The holiday period can be confronting. Obligated to ‘enjoy’ ourselves, we can find ourselves in a raw state of exactly the opposite. Family time can confront us with loneliness; revelry can bring forward the dark spaces beyond the reach of merriment; the spirit of gratitude can shed light on all those areas inside ourselves where we might feel disappointed in life.
In the midst of entanglement and the intertwined social fields of projection, there is a simple trick that can bring great insight. The voice inside our heads loves to structure feelings and emotions with statements and beliefs. In this, it divides us, again and again, from our environment. For example, it might be repeating: “Nobody wants me”; or, (seeming to come from the outside), “I’m going to kill you.” These negative mantras can be intoxicating and perhaps even annoying, so try this out, to deepen through the film of mind into some insight into the heart.
When we are able to remove the pronouns: “I, You, They, We, She, He, Everybody, Nobody” from the voice in the head, we are left with the energetic soul of the thought – the fuel that lights the flame. For example, “She hates me”, becomes just: “hate”. Naming hate as hate has the effect of opening compassion. There is nothing that needs to be defended anymore, it’s just a stinging kind of suffering in the system. The thought: “You’re killing me.” becomes just “killing” – an unanchored phenomena of suffering. Violence – as a resonance between us as one humanity. The thought “Nobody Loves me”, robbed of pronouns, leaves just love. Let the love be alive where it can only live, in the heart of all you are.

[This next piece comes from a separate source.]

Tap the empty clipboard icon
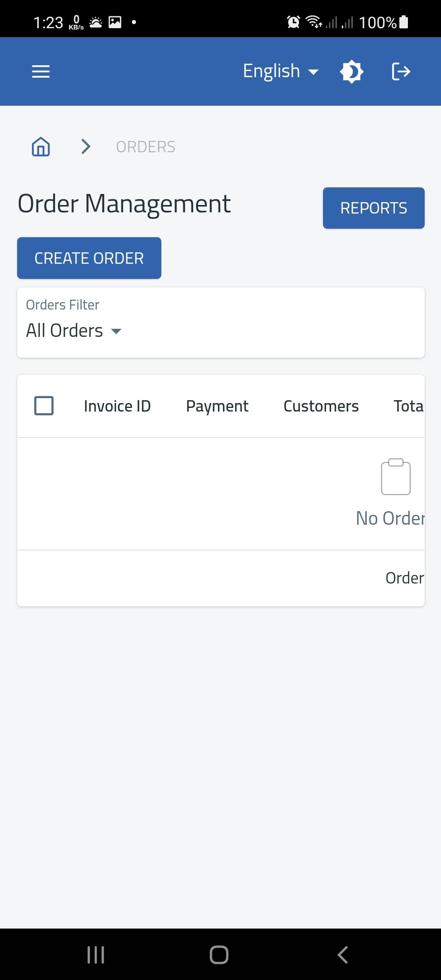441x980 pixels. [x=396, y=477]
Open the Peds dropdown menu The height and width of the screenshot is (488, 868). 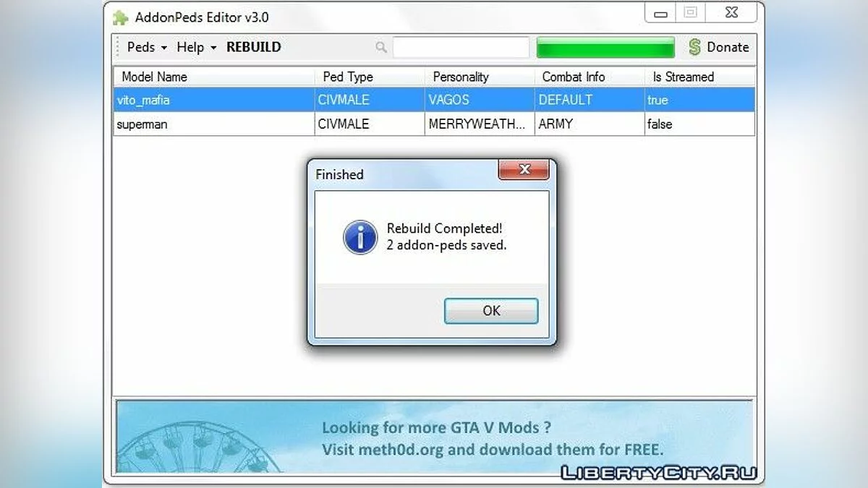click(x=147, y=47)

The ability to hold space for areas of suffering is a tremendous gift to ourselves and others. Beyond identification, and the arbitrary, mental allocation of suffering as “yours” and “mine”, there is energy in contraction, awaiting release. It is the very dispossession that robs it of mercy. Awareness is a tremendous healer, but she can only do her work when we disarm the thinking processes that launch the language of violence into the gap of separation between one person and the next.
Pain is pain. Hatred is hatred. Killing is killing. Love is love. It never needed to be allocated or shared out – especially not by a wounded set of neural networks running old problems of survival that are no longer relevant to the miraculous, pulsating present moment.